Frühchen leiden schon in ihren ersten Lebenstagen besonders unter Lärm. Im Krankenhaus sind sie konstant einem erhöhten Geräuschpegel ausgesetzt, zum Beispiel durch den Alarmton der Nahrungspumpe. Dass das unter anderem ihren Schlaf und ihre Vitalparameter stört, ist bekannt. Wissenschaftler um Fleur Lejeune von der Universität Genf haben nun untersucht, welche Auswirkungen der Lärm insbesondere auf die sensorischen Fähigkeiten der Frühgeborenen haben kann.
Test in lauter Umgebung
Die Forscher wollten wissen: Wie wirkt sich der Lärm auf den frühen Tastsinn der Neugeborenen aus? Dazu teilten sie 63 Babys nach dem Zufallsprinzip in zwei Gruppen ein. Eine Gruppe wurde einer Umgebung mit Lärm ausgesetzt, die andere kam in eine stille Umgebung.

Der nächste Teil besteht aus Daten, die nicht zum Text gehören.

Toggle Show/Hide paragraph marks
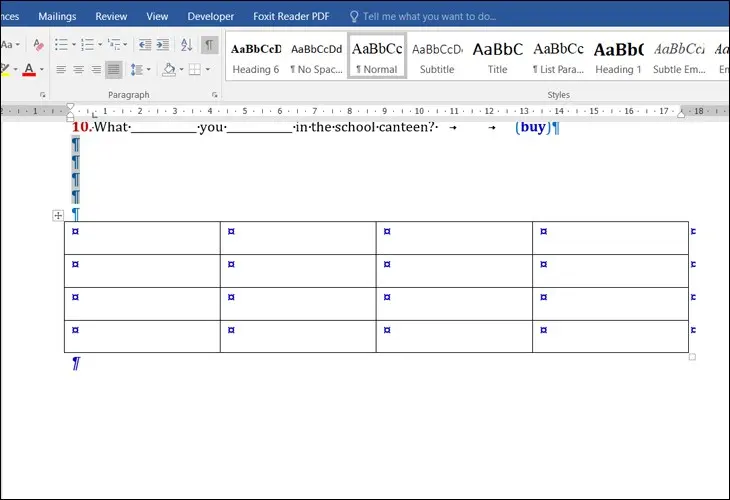 pyautogui.click(x=209, y=45)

Lejeune und ihre Kollegen untersuchten nun, wie die Babys auf kleine Objekte reagierten, die ihnen in die Hände gelegt wurden: „Wir wissen, dass ein Frühgeborenes nach 28 Schwangerschaftswochen bereits dazu in der Lage ist, sich die Form kleiner Objekte, etwa eines Prismas oder Zylinders, einzuprägen und zu unterscheiden“, erklärt Lejeune. Das zeigt sich daran, dass das Baby Unbekanntes länger in den Händen hält, schon bekannte Objekte dagegen schnell fallen lässt.
Formen begreifen
In beiden Gruppen gaben die Forscher den Säuglingen zunächst ein Prisma in die Hände. Ließen diese das Objekt fallen, wurde es ihnen erneut in die Hand gelegt. In einer zweiten Phase bekam die Hälfte der Babys einer Gruppe erneut das Prisma, die andere einen Zylinder.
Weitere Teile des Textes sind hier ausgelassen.